Of contrivances and open platforms

I thought I’d continue with the theme of the internet as a complex adaptive and open platform, and use this post to share a number of stories on how people are using the internet in amazing ways:

The internet is a treasure trove of incredible empowerment. In April last year, I read about a boy, whose brother was working as a sweeper on India’s trains, who got lost and separated from his mother in 1986, when he was five. He found her. A quarter of a century later. Using Google Earth. Did the designers of the internet, the Web, Google Earth or the device used actually plan for this eventuality? That someone would retrace twenty-five-year-old steps to reconnect with a parent? No. But that’s not important. What’s important is that the internet could be used this way. That the Web could be used this way. That Google Earth could be used this way. And that the device could be used this way.

More recently I read that someone designed an app that used location/checkin data, in this instance from Foursquare, to help direct blind people. Now that’s augmented reality. Reality augmented by crowdsourced data overlaid on an open platform. Would the app have been perfect? No. Will this particular app succeed? Who knows? Not material. What matters is that the internet could be used this way, that GPS could be used this way, that Foursquare could be used this way. None of these things came for free. None of them needed to be designed this way. It happened because the people involved had a vision. A vision to do good.

A year ago, I read about someone who was checking in on her pet remotely, via the web, and found herself observing a burglar in her home. They caught the burglar.

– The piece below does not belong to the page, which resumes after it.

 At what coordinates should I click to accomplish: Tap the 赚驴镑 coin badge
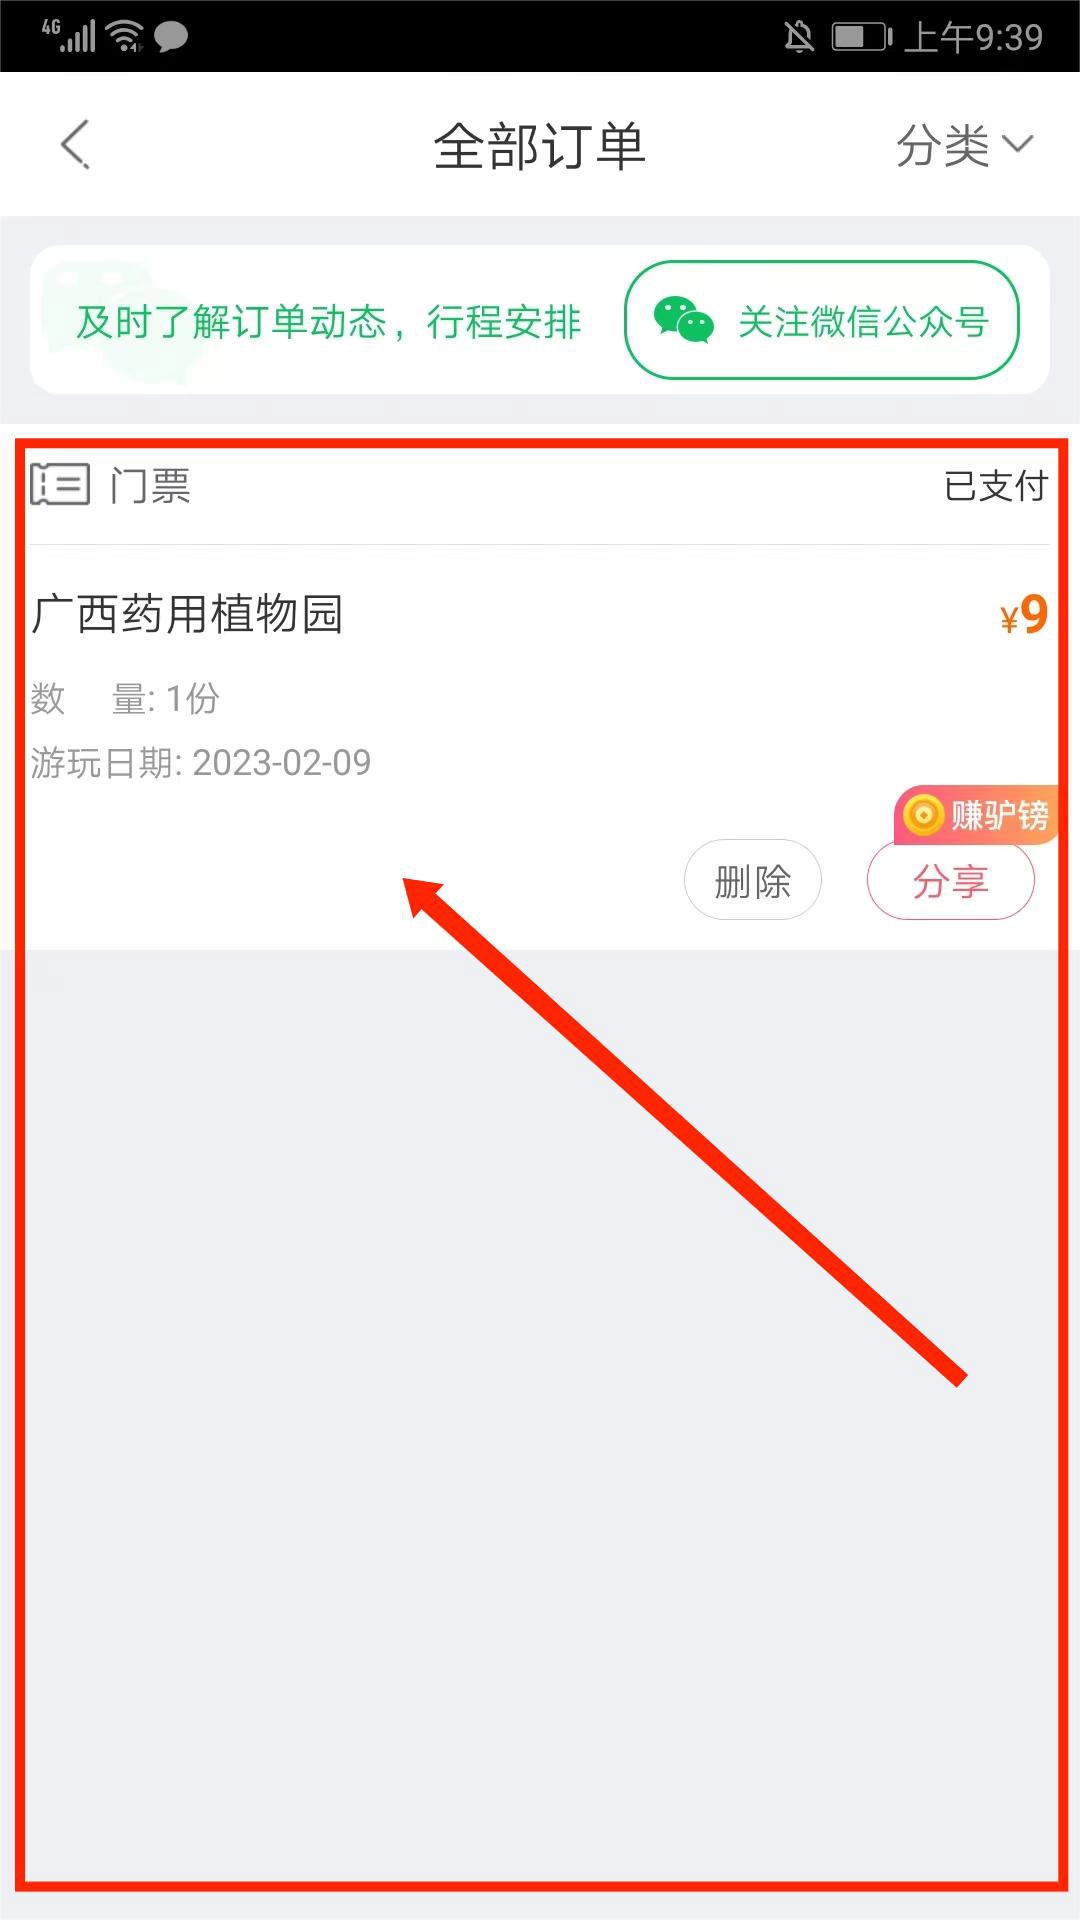(x=976, y=815)
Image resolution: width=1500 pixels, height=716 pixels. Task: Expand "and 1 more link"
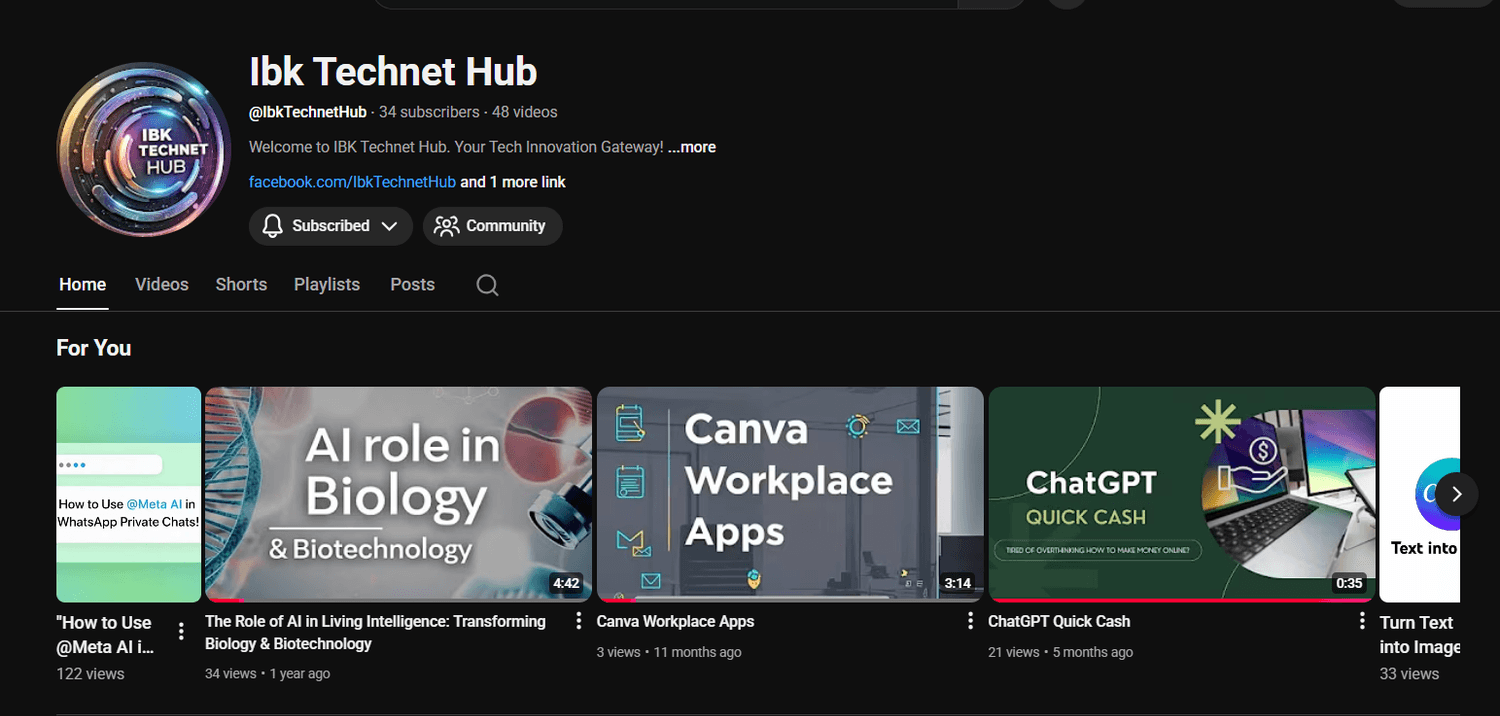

A week or two ago, I took my family on vacation to a remote island. I didn’t realise how remote it was. We had to land at one of the larger islands in the group, and then take a small propellor-plane for 20 minutes. It wasn’t that simple. The BA flight arrived an hour late. We rushed, got on to the hopper plane, taxied and waited for clearance to take off. Not forthcoming. Why? The control tower hadn’t been able to raise anyone at the remote island airport to confirm that the lights would be kept on until after we landed. The pilot told me I’d better get hotels organised for the family and then fly the next day. I wasn’t having any of that, too much of a palaver. So I did the usual thing. Googled civil aviation at the remote island. Got a number. Called it. When someone picked up, passed the phone to the pilot. And then proceeded to negotiate a small fee for their keeping the airport open until after we landed. Simple ubiquitous connectivity, a browser, a search engine, people prepared to be flexible, and Robert is your parent’s sibling.

Just today, following my The Internet Contrives post yesterday, an old colleague and friend alerted me about something he knew I’d like. A tiny gadget that you slip into your luggage that then lets you track that piece of baggage with your smartphone. It even sends you a message when it comes into short range, so that you “know” when your bag is coming up the carousel.

There’s so much happening, so much that will gain quantum energy when the invention enters connected space. Organ printers. Drug printers. Movements small and large. Bluetooth stickers. Slinky on a treadmill.

Who could imagine such things?

Someone did.

All this was possible only because some people imagined a world where all this was possible. Because they designed things in a way that social, common good could come out of it.

My personal thanks to all those people, those that imagined the internet and the Web and GPS and so much we take for granted. People like Vint Cerf and Yogen Dalal and Carl Sunshine working on RFC 675. People like David P Reed and his work on TCP/IP and UDP. People like Tim Berners-Lee and the World Wide Web. People who saw how open adaptive platforms, that helped provide compute, storage and communications access, could form a foundation that can change the world.

Everything is getting disrupted. Everywhere. Our personal lives and our public lives. Businesses and homes, our education, our health. The way we entertain ourselves. Our work and our play. Even government.

Everything.

Because people had the vision to build open platforms.

 

 

 

3 thoughts on “Of contrivances and open platforms”

  1. “Simple ubiquitous connectivity, a browser, a search engine, people prepared to be flexible”

    Lol, great that it worked out well…else instead of a “search engine”, a “search party” or “search plane” would have been needed.

    Gandhi had said “You have to be the change you wish to see in the world”, paraphrasing that for the ubiquitously connected world you have often alluded to in your posts, “You have to be the web, you wish to be part of”. The person is the Web, the Web is the person.

  2. Via Craigslist free classifieds – I sold a slab of leftover Ikea Butcher block countertop in NYC — a remarkably easy and open platform. The only scary part (for both parties) was dealing without trust and reputation. Then I read “Context, the bridge between Trust and Reputation http://ow.ly/1S7RFl by Mitch Lieberman.

    Thinking about Dave and Deepak’s comments above and, JP’s post On platforms and sharing. We’re orbiting a new era where the web tooling and NoSQL (read as not only SQL databases) provided for new networked services to contrive solutions as really quickly.

    For application architects like myself, I am looking to forward to more platform as as service PaaS offerings, so I can solve (and not solve web architecture tooling).